In Python 3.0 an attempt is being made to sanitize this, by promoting the unicode type to a more prominent position, removing the original str type, and introducing a similar but incompatible bytes type which is more clearly oriented towards binary data.

So far so good. The motivation is good, the target goal is a good one too. As usual, the details may complicate things a bit. Before we go into what was actually done, let’s look at an ideal scenario for such an incompatible change.

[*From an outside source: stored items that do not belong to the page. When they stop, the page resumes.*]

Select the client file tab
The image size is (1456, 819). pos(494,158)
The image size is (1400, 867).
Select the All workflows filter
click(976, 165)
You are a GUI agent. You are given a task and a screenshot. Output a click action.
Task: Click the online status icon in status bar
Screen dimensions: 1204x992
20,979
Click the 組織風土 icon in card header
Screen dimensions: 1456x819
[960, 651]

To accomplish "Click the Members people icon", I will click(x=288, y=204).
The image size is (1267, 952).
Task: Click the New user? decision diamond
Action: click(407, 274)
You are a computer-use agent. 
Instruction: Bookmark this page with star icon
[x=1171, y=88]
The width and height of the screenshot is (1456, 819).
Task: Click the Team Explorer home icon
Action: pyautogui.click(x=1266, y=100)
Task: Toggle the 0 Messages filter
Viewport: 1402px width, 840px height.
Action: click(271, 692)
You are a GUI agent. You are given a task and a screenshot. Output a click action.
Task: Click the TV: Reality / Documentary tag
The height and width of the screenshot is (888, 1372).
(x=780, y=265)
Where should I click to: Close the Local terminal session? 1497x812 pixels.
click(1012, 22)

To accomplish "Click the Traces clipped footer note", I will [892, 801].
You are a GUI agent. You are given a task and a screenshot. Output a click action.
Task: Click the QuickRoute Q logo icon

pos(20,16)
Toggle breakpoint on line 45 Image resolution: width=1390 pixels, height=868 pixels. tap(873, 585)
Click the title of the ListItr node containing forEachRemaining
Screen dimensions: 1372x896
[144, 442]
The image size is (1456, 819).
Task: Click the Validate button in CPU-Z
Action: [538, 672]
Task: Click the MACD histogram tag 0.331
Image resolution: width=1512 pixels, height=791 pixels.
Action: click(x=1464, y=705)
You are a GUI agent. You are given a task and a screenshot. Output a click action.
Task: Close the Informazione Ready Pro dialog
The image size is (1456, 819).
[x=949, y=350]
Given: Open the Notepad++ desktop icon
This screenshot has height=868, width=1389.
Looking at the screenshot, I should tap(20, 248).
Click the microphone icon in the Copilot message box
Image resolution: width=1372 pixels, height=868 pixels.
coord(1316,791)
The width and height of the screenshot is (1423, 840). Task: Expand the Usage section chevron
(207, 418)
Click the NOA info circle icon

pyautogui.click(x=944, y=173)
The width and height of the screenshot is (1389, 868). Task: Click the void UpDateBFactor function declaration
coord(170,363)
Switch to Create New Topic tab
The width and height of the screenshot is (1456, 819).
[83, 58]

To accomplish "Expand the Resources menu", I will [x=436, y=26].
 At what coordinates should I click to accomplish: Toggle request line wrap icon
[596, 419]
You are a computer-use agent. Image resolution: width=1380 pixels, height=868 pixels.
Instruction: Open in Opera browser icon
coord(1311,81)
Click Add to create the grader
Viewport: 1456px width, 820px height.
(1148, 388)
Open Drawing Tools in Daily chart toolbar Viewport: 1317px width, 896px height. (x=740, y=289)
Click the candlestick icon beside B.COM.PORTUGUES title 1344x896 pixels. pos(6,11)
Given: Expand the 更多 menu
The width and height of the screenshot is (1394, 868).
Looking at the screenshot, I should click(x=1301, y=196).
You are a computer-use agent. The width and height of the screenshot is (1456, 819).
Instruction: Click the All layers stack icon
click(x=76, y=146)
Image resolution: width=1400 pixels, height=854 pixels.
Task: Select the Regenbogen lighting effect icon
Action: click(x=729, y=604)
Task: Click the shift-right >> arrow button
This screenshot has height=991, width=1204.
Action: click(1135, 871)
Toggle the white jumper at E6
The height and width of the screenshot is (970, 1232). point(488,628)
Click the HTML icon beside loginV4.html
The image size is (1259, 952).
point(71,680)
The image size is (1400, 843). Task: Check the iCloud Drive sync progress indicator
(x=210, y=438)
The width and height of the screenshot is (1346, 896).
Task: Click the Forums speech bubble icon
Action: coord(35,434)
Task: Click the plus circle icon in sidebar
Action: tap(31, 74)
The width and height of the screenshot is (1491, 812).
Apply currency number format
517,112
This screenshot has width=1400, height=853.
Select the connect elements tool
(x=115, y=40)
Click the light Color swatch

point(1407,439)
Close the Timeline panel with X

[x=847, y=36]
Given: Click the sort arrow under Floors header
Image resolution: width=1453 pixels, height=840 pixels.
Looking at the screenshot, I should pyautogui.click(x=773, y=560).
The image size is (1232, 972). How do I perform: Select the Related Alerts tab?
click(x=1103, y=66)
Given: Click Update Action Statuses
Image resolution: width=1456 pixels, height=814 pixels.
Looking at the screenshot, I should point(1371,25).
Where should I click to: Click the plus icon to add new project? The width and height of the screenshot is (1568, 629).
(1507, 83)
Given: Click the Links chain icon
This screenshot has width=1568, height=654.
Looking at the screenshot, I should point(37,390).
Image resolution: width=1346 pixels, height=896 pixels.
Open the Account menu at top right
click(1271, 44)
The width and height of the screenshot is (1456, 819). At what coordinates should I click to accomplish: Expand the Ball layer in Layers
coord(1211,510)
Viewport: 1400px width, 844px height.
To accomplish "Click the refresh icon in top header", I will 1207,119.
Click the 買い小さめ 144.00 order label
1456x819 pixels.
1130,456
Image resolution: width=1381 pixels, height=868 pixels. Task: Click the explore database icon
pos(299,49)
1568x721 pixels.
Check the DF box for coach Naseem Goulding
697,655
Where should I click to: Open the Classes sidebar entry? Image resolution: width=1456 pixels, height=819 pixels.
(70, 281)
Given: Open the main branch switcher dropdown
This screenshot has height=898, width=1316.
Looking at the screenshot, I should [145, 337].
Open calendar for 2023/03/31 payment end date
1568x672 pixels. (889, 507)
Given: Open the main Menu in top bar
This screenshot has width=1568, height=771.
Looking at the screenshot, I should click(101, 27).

As mentioned above, when introducing disruptive changes like this, we want a good migration path, and we want to help people keeping the procedure in mind, so that they do the right thing even though they’re not spending too many brain cycles on it. Here is a suggested schema of what might have happened to achieve the above goal: in Python 2.6, introduce the bytes type, with exactly the same semantics of what will be seen in Python 3.0. During 2.6, encourage people to migrate str references in their code to either the previously existent unicode type, when dealing with textual data, or to the new bytes type, when handling binary data. When 3.0 comes along, simply kill the old str types, and we’re done. People can easily write code in 2.6 which supports 3.0, and if they see a reference to str they know something must be done. No big deal, and apparently quite straightforward.

Now, let’s see how to do it in a bad way.

Python 2.6 introduces the bytes type, but it’s not actually a new type. It’s simply an alias to the existing str type. This means that if you write code to support bytes in 2.6, you are actually not writing code which is compatible with Python 3.0. Why on earth would someone introduce an alias on 2.6 which will generate incompatible code with 3.0 is beyond me. It must be some kind of anti-migration pattern. Then, Python 3.0 renames unicode to str, and kills the old str. So, the result is quite bad: Python 3.0 has both str and bytes, and they both mean something else than they did on 2.6, which is the first version which supposedly should help migration, and not a single one of the three types from 2.6 got their names and semantics preserved in 3.0. In fact, just unicode exists at all, and it has a different name.

There you go. I’ve heard people learn better from counter-examples. Here we have a good one to keep in mind and avoid repeating.